Many of my readers know that, in one of the great cosmic ironies, I am principal organist for a Lutheran church. In my post, “Emptiness,” I wrote about the experience of playing the organ in an empty space, and the surprising way this emptiness prompted me to notice what I was doing. I wanted to return to that theme because there were people in the building this morning as I played, and it was both exhilarating and, if I’m honest, a little disorienting.
We seem to be coming out of the worst of the pandemic anxiety, and, while we have a long way to go before we declare victory, the leaders of the church decided to begin the process of reopening — with plenty of safety protocols in place. And so today — Palm Sunday, which was not a coincidence — we began having services with some actual people in the sanctuary.

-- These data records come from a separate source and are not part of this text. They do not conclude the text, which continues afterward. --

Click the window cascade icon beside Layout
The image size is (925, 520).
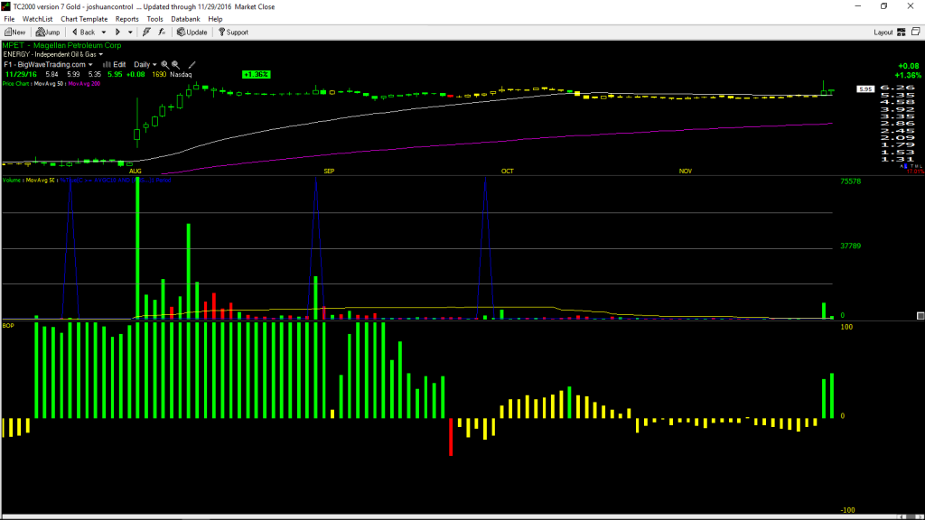[916, 32]
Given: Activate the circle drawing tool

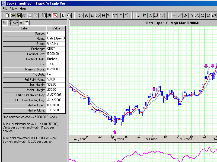Looking at the screenshot, I should point(162,15).
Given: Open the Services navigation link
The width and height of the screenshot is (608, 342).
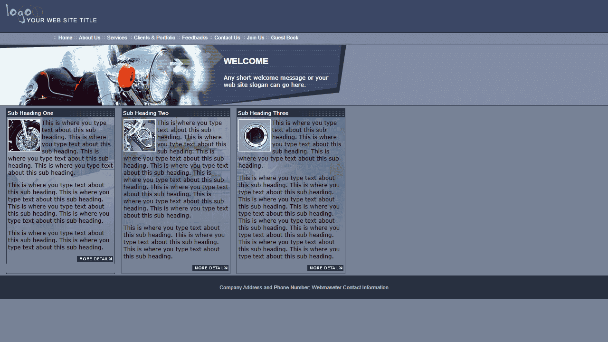Looking at the screenshot, I should (117, 38).
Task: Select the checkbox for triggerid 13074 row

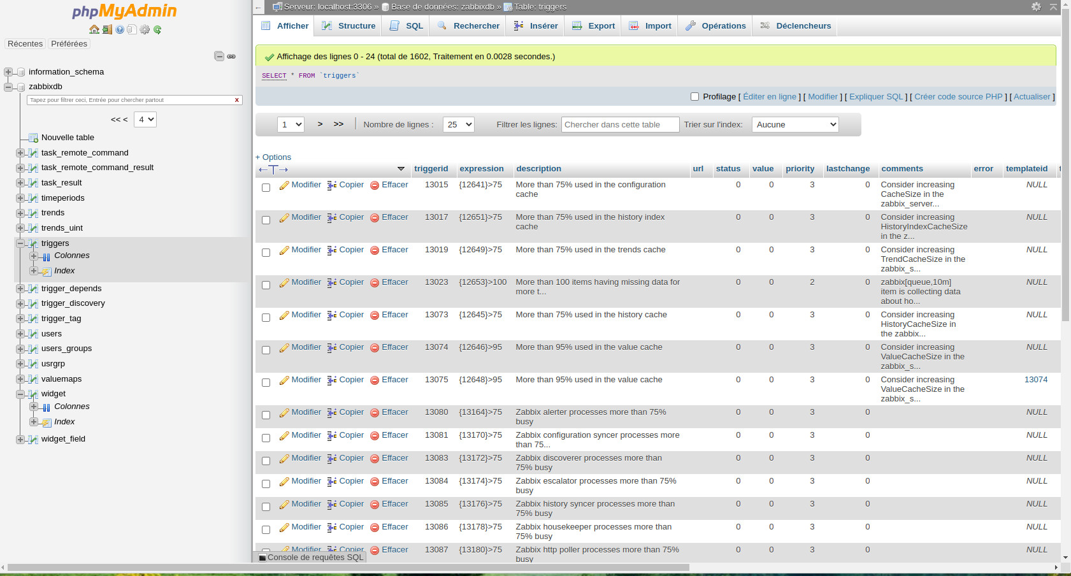Action: [x=266, y=350]
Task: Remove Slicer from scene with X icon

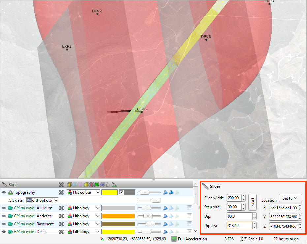Action: point(61,185)
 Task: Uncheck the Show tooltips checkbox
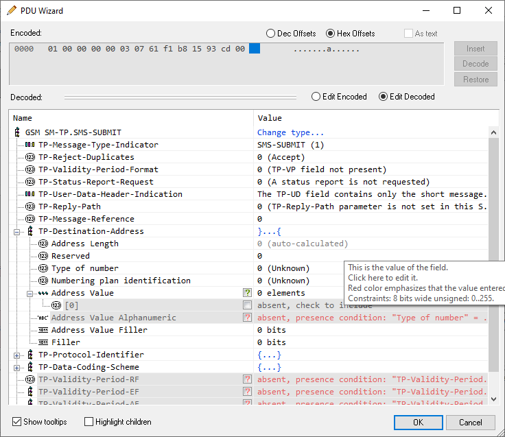[x=17, y=422]

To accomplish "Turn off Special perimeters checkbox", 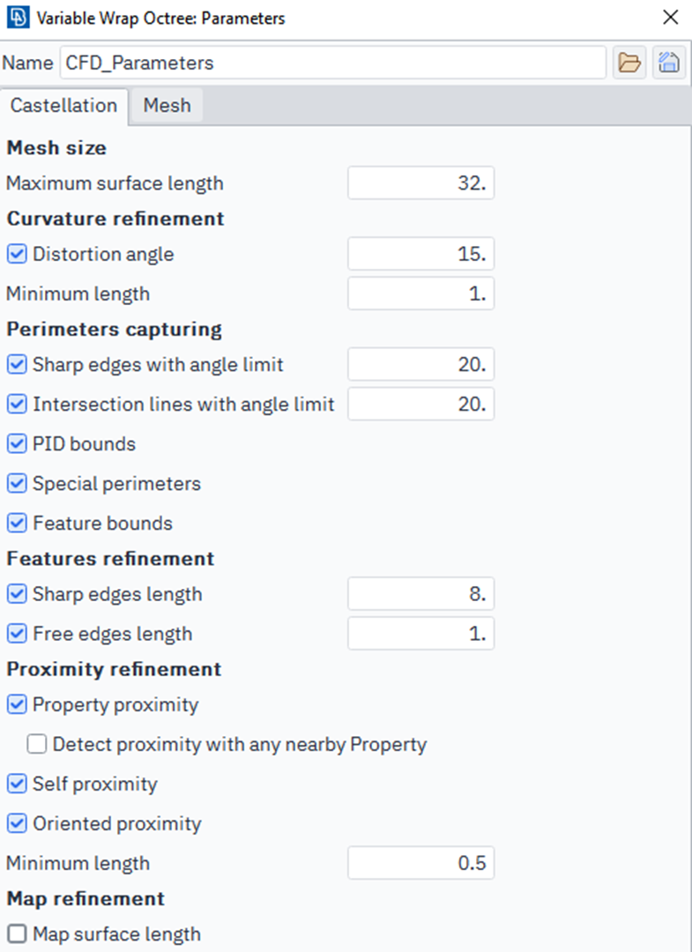I will pyautogui.click(x=17, y=484).
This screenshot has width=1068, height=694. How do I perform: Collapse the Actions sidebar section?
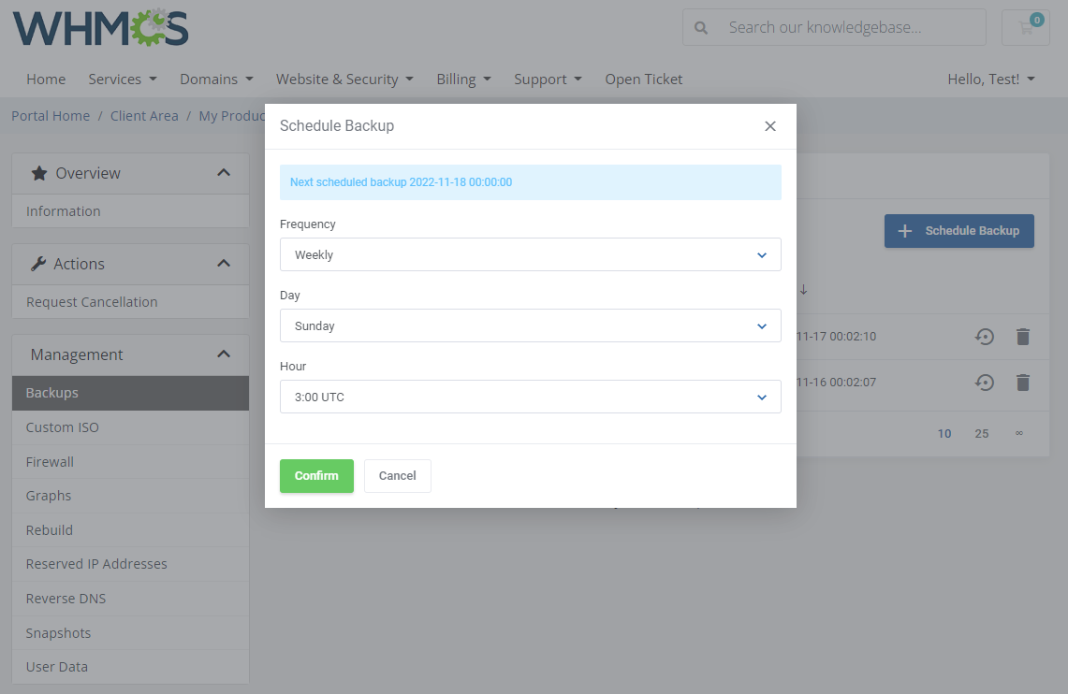pos(223,264)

Which means that, I played the organ once again in a space that felt much less still and empty.
Turning inward during the last year of playing in an empty space gave me a new appreciation of playing the organ. When you just look at the activity, it’s really quite wondrous. I don’t mean that to sound self-congratulatory. I’m not saying I’m the best organist around; I’m saying that many pursuits of many excellences come together in any given moment of organ-playing. There’s the history of all the composers who explored the possibilities of this instruction — which, like all human artifacts, has been a work in progress throughout its history, replete with innovations and transformations that are not generally visible from the impoverished perspective of now. But the more I learn about the history of this instrument, the more I’m impressed by the never-ending dialogue between technological innovation and composers’ creativity — a feedback loop of expanding excellences.
And then there’s me: My hands and feet do what it needed to play this instrument, but I’m the beneficiary of many teachers and listeners, and countless hours of playtime, to make my body a sort of instrument of the instrument. There’s a joke that passes around organists, purportedly started by no less an organist/composer than J. S. Bach. Someone asked him how he did the amazing things he did on the organ, and he reportedly quipped that the organ is actually rather easy: If you hit the right keys at the right time, the organ pretty much plays itself.
When you achieve a fairly high level of excellence at an activity, much of that activity does become automatic — in fact, it must, if you are to be any better than basic. The basic component skills of an activity must become “routinized” so the neuron firepower can concentrate on higher-level skills: Otherwise, you’d never have the computation power to pull off a fugue, or even a hymn. But that in itself involves a sort of “internal” feedback loop: I direct my body to engage in actions that become increasingly routinized so that I can direct my body to do higher level skills, so they can become routinized — you get the idea.
Playing for human beings is also a feedback loop of excellences. You may not have considered this, but it takes a certain kind of skill to listen and see and experience activities like organ-playing, painting, drama, dance, architecture — the list of arts is long. We tend to think that science and math require initiation before understanding; why wouldn’t the same apply to other complex human endeavors? Achieving the knowledge and skills to appreciate the excellencification of an activity is yet another arena for the pursuit of excellence. Think about this old joke about playing the piano: The trick to playing the piano, says the uninitiated, is to get your two hands to do different things at the same — just like using a knife and fork! If we’re uninitiated to the complexities of an activity, we are all apt to fall into the mistake of reducing playing the piano to using a knife and fork.
These reflections may seem random, but they all point to an important lesson about excellence, a lesson that was not lost on Aristotle. For beings like us, excellencification is necessarily a communal pursuit. Of course, individuals deserves praise for the commitment and work that goes into their pursuit of excellence, but praising individuals should not overshadow the interlocking network of contributors to any single moment of excellence.
All of which means that living your virtue is also paying your debts to those who make your excellences possible.